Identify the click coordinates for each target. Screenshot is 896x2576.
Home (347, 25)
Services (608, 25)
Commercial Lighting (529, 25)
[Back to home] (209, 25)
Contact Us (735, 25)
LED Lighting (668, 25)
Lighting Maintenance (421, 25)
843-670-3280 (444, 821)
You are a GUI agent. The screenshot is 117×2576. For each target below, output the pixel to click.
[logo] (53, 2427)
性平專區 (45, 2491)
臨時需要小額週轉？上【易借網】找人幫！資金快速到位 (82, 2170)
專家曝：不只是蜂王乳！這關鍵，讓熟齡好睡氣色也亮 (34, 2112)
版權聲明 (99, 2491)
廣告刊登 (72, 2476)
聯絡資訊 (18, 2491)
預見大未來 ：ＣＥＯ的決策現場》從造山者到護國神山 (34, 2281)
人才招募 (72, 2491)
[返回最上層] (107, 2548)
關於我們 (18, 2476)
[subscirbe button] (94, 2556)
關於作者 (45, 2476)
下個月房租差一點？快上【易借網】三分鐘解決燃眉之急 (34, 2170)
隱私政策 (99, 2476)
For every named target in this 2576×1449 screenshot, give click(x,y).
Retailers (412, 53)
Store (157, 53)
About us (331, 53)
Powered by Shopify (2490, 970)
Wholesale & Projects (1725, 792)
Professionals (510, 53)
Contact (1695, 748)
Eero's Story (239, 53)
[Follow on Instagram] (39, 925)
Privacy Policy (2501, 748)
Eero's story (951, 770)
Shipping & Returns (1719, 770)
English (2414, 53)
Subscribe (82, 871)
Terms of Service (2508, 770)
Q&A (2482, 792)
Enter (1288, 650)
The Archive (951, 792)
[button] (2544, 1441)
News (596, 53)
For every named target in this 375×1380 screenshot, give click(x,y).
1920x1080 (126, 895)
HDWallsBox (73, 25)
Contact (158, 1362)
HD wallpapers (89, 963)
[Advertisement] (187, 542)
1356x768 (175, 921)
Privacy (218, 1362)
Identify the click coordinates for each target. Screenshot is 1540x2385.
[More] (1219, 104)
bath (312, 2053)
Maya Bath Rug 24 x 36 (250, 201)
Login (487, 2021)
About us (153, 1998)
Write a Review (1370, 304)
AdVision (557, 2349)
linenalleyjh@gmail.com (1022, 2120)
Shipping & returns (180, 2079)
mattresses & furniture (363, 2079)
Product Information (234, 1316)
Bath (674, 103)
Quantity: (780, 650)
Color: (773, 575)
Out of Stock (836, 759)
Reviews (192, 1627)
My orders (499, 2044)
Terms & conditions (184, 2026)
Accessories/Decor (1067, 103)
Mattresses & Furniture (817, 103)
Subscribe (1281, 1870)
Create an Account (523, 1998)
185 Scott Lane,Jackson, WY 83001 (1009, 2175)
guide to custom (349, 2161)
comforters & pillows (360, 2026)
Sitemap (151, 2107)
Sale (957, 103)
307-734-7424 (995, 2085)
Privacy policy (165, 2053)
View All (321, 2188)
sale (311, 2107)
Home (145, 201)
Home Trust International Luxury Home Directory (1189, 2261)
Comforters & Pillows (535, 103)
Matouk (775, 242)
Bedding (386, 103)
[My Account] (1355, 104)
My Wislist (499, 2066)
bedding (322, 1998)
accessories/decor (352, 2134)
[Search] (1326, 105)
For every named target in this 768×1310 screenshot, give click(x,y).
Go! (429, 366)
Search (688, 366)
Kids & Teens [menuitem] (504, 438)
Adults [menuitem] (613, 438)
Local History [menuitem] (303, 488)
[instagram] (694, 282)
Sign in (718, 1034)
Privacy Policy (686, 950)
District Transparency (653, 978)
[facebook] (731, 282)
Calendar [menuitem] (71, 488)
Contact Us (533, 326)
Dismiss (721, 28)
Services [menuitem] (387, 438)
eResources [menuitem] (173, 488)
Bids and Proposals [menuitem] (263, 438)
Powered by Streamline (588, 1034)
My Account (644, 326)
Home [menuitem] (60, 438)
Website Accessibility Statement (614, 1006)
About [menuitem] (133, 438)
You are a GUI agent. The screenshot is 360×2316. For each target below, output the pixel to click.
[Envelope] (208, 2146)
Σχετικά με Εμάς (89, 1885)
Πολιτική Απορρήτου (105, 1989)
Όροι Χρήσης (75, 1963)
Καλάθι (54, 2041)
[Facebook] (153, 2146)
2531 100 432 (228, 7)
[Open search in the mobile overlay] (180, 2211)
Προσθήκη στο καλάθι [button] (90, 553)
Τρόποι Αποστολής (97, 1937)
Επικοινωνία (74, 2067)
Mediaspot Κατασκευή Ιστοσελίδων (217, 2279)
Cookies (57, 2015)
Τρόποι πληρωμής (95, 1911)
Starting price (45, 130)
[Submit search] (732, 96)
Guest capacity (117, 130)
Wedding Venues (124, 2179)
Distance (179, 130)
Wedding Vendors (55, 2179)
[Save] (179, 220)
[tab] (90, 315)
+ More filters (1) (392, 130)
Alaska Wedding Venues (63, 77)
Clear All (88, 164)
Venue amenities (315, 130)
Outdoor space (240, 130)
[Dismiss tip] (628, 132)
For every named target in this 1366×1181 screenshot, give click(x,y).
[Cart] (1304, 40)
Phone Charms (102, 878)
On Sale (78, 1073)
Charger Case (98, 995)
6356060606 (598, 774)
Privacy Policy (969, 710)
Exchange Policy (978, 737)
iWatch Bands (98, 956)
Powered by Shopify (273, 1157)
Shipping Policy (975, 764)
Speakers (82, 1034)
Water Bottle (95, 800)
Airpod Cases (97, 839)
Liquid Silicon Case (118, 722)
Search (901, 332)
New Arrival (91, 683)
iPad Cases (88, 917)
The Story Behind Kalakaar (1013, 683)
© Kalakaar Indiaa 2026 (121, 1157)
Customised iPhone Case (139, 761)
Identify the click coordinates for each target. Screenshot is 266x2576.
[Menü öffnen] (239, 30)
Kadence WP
* * * *
EXERCISE PROMPT: Only one thing belongs in the reply: the exact lines of the listing above, from the one with "Search (901, 332)" through its last line.

ANSWER SPACE:
Search (901, 332)
New Arrival (91, 683)
iPad Cases (88, 917)
The Story Behind Kalakaar (1013, 683)
© Kalakaar Indiaa 2026 (121, 1157)
Customised iPhone Case (139, 761)
Identify the click coordinates for each target. Screenshot is 266x2576.
[Menü öffnen] (239, 30)
Kadence WP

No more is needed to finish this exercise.